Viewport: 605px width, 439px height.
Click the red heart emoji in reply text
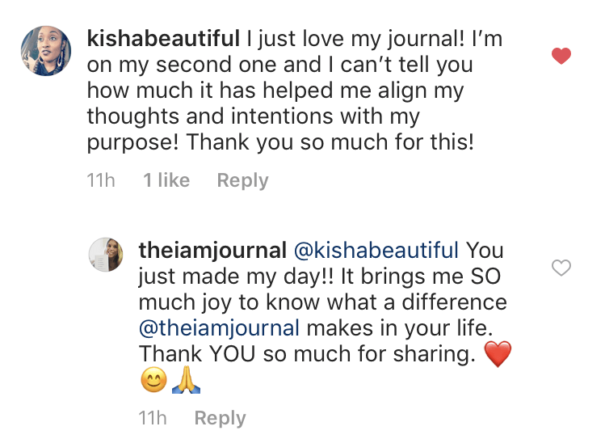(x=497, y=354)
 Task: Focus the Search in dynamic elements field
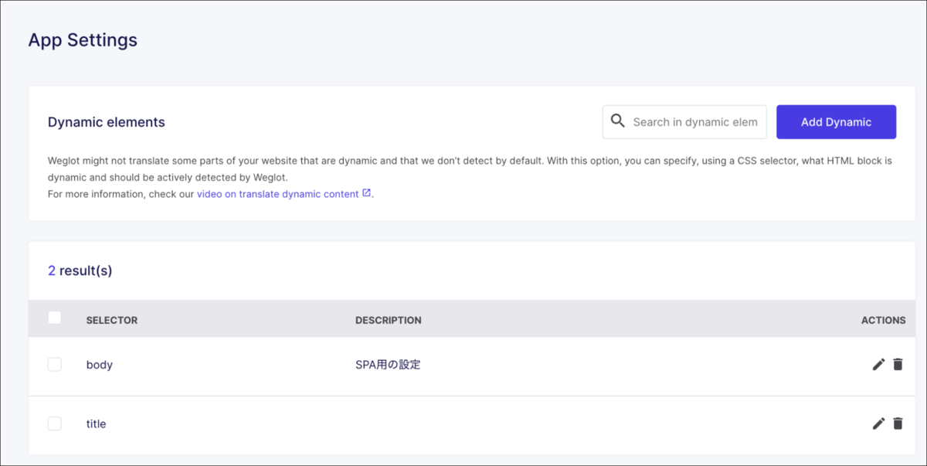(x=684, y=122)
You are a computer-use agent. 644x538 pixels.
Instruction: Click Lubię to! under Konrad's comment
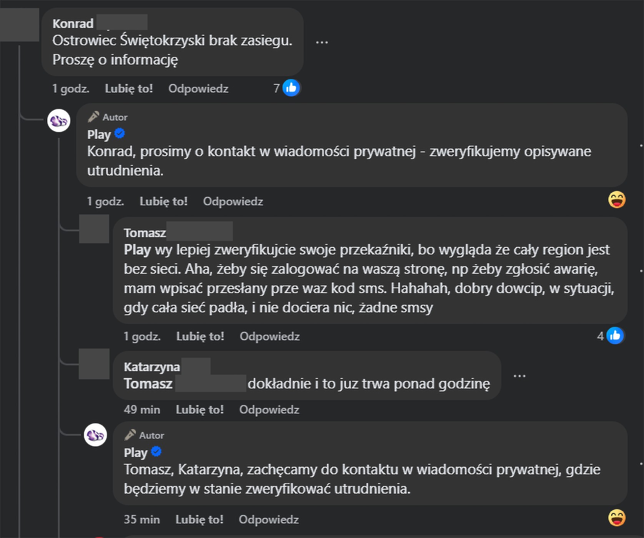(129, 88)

◆ ACTIVITY ◆
Leave the pictures out and output the rest of the data word for word.

◆ EXERCISE RESPONSE ◆
Viewport: 605px width, 439px height.
Click the red heart emoji in reply text
(x=497, y=354)
 Task: Focus the Search in dynamic elements field
(x=684, y=122)
You are a computer-use agent. 644x538 pixels.
Instruction: Click Lubię to! under Konrad's comment
(129, 88)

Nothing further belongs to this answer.